From March 18 to 23, 2025, the art exhibition “The Pulse of Spring” was held at the Eight Squared Gallery in Folkestone. Ten young artists, working in various genres and techniques, presented a range of their digital, painted, and photographic works that explore the theme of spring.

Spring (in a global sense) is a complex cultural concept that encompasses climatological terminology, the humanistic joy of new beginnings, and the mystical anticipation of the revival of life after death (of winter).
One of the main missions of contemporary art is to inspire people by providing them with new ways to view the world and to live in it.

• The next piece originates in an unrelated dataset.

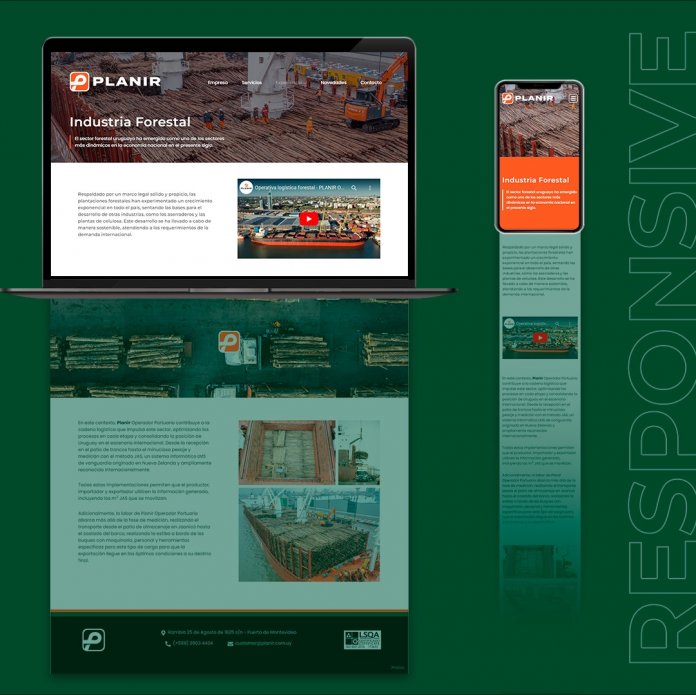696x695 pixels.
Task: Click the phone icon in footer
Action: (x=168, y=644)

The works in the exhibition vividly convey this maximalist intention of the artists, as they present a whole panorama of images that are the product of long artistic reflection and practice: pastoral landscapes, impossible sprouts in lifeless wastelands, the strength of life despite wars and disasters, people as agents of spring, post-anthropocenic metamorphoses, and many other themes.

The exhibition “The Pulse of Spring” is a true hymn to the diversity of perspectives and the will to find joy; it represents a wide range of expressions from a contemporary generation of young professional artists (Anastasiia Ermakova, Anna Archen, Artemiy Repin, Kseniia Chumakova, Mariia Denysenko, Anastasiya Mykhaylova, Oksana Bochina, Tretiak Iulia, Vadim Dashkovsky, Victoria Dini).
After visiting the exhibition, one is left with a powerful aesthetic effect and a cognitive aftertaste that compels a continuous reassessment of values and one’s relationship with the world, humanity, and personal enthusiasm.

I firmly believe that such exhibition projects are exactly what we residents of the 21st century (living under the endless onslaught of media and social media disinformation) need. We need high-quality art, and we need a reminder that winter will end, and spring cannot help but arrive.